With the way my brain works, I dump everything onto paper–good ideas and bad. I end up with sometimes hundreds of sketches for a 20-pc project. After I’ve fully developed the 2 groups, rethought my colors and fabrics, I pick one to follow through on. I start with some practice renderings, like the first image of this post. I use this method of simultaneously editing and expanding and evolving and editing some more, trying to tighten up the group. I don’t like designing 10 pieces if 6 or 7 will do.
Some of these outfits are direct reflections on my personal design aesthetic, that shows strongly regardless of direction.
My affinity for incorporating menswear elements, sometimes subtle, sometimes blatant, like this cargo skirt in a men’s suiting, but covered in rhinestones in a chain print:
I also love to look at period pieces and morph them into something thoroughly modern, like the jabot on this little number:
I also love to make things in an unpredictable material, like these chain link suspenders done in twisted ropes of silk crepe (also a nod to the nautical look that I think is becoming more classic than trendy):
While developing the designs, I also develop fabric treatments.
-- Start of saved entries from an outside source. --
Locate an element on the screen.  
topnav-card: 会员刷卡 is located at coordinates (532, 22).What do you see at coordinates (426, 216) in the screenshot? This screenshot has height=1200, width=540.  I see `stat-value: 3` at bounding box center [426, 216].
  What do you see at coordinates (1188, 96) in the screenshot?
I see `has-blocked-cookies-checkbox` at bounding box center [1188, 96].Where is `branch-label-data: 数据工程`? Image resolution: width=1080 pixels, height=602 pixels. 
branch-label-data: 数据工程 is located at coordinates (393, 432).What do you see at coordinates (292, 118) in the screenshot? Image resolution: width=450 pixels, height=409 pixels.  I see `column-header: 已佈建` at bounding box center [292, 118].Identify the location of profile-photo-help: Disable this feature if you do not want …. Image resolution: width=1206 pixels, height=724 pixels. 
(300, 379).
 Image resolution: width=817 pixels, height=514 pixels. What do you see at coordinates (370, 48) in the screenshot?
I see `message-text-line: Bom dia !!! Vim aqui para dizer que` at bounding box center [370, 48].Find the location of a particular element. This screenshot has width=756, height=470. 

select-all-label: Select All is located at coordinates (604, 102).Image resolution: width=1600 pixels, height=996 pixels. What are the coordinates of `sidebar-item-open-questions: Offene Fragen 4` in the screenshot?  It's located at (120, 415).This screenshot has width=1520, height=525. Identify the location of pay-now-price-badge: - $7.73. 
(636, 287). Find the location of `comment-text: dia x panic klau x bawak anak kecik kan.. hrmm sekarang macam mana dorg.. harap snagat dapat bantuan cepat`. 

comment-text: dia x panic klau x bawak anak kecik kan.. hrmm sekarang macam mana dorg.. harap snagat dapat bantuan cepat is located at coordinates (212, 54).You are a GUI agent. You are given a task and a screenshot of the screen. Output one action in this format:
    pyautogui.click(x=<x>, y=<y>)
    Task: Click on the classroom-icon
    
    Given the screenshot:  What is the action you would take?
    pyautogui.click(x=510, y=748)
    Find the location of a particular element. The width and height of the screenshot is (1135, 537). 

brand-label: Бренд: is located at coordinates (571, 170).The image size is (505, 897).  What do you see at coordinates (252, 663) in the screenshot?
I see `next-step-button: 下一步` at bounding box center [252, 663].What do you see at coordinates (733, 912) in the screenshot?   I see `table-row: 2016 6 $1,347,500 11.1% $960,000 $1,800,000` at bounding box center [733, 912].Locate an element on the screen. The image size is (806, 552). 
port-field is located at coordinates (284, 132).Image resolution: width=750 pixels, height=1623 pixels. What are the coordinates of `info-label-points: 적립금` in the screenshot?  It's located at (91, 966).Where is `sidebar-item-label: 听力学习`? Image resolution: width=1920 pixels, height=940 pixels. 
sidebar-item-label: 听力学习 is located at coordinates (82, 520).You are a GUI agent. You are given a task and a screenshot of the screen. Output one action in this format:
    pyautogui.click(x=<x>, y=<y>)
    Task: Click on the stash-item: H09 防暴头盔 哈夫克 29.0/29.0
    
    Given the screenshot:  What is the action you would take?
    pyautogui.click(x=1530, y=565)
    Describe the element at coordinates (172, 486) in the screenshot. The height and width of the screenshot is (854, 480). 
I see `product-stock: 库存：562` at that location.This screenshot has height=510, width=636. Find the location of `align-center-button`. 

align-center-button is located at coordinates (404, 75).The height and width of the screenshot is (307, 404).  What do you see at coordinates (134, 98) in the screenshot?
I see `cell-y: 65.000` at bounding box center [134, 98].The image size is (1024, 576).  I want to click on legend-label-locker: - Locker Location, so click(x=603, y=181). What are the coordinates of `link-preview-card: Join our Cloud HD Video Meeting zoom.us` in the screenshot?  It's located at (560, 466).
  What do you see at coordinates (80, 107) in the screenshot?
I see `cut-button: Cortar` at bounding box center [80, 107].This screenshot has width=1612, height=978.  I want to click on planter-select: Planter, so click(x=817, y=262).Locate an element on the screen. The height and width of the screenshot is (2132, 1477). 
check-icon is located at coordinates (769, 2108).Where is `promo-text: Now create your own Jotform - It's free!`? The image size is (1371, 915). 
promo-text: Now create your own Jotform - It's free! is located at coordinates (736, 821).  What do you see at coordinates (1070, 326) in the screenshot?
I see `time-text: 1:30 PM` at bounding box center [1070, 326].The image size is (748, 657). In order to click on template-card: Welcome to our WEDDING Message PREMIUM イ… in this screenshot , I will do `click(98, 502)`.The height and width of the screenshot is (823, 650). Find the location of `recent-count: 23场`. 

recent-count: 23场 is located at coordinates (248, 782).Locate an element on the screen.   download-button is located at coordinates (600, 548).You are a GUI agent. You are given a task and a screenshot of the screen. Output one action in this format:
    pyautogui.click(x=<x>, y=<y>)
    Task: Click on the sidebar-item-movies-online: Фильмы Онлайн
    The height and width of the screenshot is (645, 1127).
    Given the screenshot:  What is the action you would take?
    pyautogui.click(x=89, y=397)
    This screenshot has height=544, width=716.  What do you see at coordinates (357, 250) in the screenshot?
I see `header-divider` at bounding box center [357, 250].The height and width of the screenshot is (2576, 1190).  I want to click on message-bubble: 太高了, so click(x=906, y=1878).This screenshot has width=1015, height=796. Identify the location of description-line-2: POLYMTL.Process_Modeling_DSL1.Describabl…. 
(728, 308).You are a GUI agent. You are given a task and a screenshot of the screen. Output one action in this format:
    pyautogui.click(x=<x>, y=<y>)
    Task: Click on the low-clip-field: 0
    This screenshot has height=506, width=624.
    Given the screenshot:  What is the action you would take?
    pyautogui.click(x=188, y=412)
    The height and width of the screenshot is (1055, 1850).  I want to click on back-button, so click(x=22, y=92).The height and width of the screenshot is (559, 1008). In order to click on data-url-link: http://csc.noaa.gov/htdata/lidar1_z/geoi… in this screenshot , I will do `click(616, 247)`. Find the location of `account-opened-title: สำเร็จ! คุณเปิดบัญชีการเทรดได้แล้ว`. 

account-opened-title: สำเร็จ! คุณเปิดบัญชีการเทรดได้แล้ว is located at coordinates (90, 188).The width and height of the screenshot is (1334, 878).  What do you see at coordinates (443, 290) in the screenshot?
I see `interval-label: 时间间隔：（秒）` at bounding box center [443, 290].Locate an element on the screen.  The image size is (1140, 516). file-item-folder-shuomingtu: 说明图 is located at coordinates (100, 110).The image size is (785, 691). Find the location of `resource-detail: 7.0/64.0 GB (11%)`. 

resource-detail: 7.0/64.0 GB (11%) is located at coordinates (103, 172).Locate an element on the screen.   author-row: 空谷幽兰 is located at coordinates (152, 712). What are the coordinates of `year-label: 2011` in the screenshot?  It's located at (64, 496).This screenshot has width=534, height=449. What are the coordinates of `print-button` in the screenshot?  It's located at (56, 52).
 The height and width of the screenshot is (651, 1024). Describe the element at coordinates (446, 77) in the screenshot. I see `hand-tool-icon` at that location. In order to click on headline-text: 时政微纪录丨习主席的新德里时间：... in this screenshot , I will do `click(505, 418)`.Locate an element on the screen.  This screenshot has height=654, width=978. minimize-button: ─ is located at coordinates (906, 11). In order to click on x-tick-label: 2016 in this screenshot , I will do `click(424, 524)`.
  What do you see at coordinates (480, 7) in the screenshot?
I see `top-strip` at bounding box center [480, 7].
If I’m designing something on my own (as in not for a specific client or explicit design direction), I will always try to mix up textures, distress or refinish, *something*, like the charcoal pinstripe I turned into a subtle check with metallic gold and silver threads. So like I’ve said in a previous post, I revisit colors and fabrics continuously, as they are so important to the design, how it looks, how it fits, how it moves.
In that same post, I mentioned how important it was to not fall in love so much with something that it hinders your decision making. Just so you know I follow my own preaching, I designed this 3/4 ball skirt that was just so pretty I could die. I wanted one of my own so bad. It killed me, but I had to drop it–it just didn’t work with the rest of the group–not aggro enough, too many ruffles (on trend, not forward).